= Gajiyuma =

Australian Aboriginal leader (died 1909)

Gajiyuma, also known as Old Bob or King Bob (? – February 1909), was a member of the Marra people from the Roper River region in the Northern Territory of Australia.

He became a prominent Aboriginal man in the region and was one of the first to interact with the staff of the Overland Telegraph Line as they travelled through his Country, and later encouraged people to move to the newly established Roper River Mission for safety.

== Life in the Northern Territory ==
Little is known of Gajiyuma's life before he met with and began to interact with the staff constructing the Overland Telegraph Line at the depot they had constructed on the Roper River in 1871. He soon began advising the construction crews about the conditions of the area, which he knew well, especially in relation to his knowledge of the river; he soon became a maritime pilot for them. In this role, he would join vessels, such as the Omeo and the Young Australian, at the mouth of the river and guide their passage. It was during this period that he was first given the nickname 'Bob'.

In 1873, when the Roper River section of the telegraph was completed, the crews moved on, and the need for Gajiyuma declined. Despite this, he remained camped, alongside his family, at the mouth of the river, awaiting ships to pilot. These ships were primarily bringing supplies for the stores, police stations, and pastoral stations in the region; they would also, less frequently, ship ore from mines in Pine Creek.

By the early 1900s, Gajiyuma had come to be known as 'Old Bob', and his son, 'Bob', undertook most of the piloting work.

In 1906, Gajiyuma sought out Alfred Giles, who was traveling through the area, to emphatically state his ownership of land in the Roper River.
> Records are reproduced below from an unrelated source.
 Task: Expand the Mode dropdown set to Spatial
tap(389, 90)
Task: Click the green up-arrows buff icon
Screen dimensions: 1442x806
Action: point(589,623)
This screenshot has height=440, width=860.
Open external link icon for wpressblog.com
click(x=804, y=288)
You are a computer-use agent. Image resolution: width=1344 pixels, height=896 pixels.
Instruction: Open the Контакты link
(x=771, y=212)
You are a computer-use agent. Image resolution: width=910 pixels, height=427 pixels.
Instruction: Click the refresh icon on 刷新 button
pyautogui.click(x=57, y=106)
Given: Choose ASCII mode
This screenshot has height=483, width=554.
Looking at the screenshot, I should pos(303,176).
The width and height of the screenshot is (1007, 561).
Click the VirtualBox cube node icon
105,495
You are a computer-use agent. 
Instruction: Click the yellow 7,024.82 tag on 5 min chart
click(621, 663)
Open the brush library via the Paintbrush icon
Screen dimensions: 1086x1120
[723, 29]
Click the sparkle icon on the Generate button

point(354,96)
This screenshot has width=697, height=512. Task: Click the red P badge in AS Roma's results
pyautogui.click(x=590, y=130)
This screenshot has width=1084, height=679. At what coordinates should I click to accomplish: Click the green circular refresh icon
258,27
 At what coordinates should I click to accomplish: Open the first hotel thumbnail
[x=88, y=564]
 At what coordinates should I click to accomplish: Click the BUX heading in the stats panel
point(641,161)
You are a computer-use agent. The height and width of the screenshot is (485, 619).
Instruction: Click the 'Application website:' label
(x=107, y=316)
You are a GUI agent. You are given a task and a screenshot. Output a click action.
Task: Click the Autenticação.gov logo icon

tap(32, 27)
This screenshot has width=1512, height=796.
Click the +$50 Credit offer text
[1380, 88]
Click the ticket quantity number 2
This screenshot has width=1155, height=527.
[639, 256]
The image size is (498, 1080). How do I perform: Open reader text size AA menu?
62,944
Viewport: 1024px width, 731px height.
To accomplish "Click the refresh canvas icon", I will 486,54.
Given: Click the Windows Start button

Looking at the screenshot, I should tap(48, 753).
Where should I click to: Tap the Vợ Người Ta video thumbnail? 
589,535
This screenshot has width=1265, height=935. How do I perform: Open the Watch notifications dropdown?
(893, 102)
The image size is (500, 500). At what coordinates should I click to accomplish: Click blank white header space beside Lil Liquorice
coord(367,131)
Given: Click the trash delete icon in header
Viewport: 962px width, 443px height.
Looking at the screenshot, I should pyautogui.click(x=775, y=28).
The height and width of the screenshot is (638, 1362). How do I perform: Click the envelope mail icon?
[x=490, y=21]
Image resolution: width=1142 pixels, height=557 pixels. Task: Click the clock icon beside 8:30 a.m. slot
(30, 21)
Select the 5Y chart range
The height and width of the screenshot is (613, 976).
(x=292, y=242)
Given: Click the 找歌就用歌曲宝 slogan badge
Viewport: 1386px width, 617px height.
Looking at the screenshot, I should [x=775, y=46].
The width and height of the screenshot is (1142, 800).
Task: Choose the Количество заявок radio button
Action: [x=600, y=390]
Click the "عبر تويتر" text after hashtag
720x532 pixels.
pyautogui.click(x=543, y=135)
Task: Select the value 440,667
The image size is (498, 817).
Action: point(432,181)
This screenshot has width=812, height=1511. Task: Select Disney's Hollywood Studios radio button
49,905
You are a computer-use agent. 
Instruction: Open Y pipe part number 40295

When the Church Missionary Society opened its first mission on the Roper River in 1908, it had Gajiyuma's strong support. In 1906, Gajiyuma assisted Gilbert White in selecting the location of the Church of England mission at Ngukurr, which was known as the Roper River Mission. Gajiyuma then greeted the missionaries when they arrived in 1908 and began to be called 'King Bob' by them. After the mission was established, Gajiyuma travelled widely to tell his people that the mission was a safe space and could protect them from the massacres happening in the region. He was able to bring more than 200 people to the mission, which far exceeded the expectations of those who had established it.

Of this Bogdan Zieba stated:

Gajiyuma chose the mission as the place of the salvation for the dispersed Aboriginal tribes who survived the persecution. During the last months of his life, he worked spreading the message in the region: “They aren’t going to shoot everyone! They are just schoolteachers!” Gajiyuma brought to the mission over 200 survivors from Alawa, Mara, Ngalakan, Ngandi, Nunggubuyu, Rembarrnga, Warndarang and Mangarayi tribes. Without his vision, faith and determination the Roper River Mission would probably have never come into existence.
— Bogdan Zieba

Gajiyuma died in February 1909 at the mission.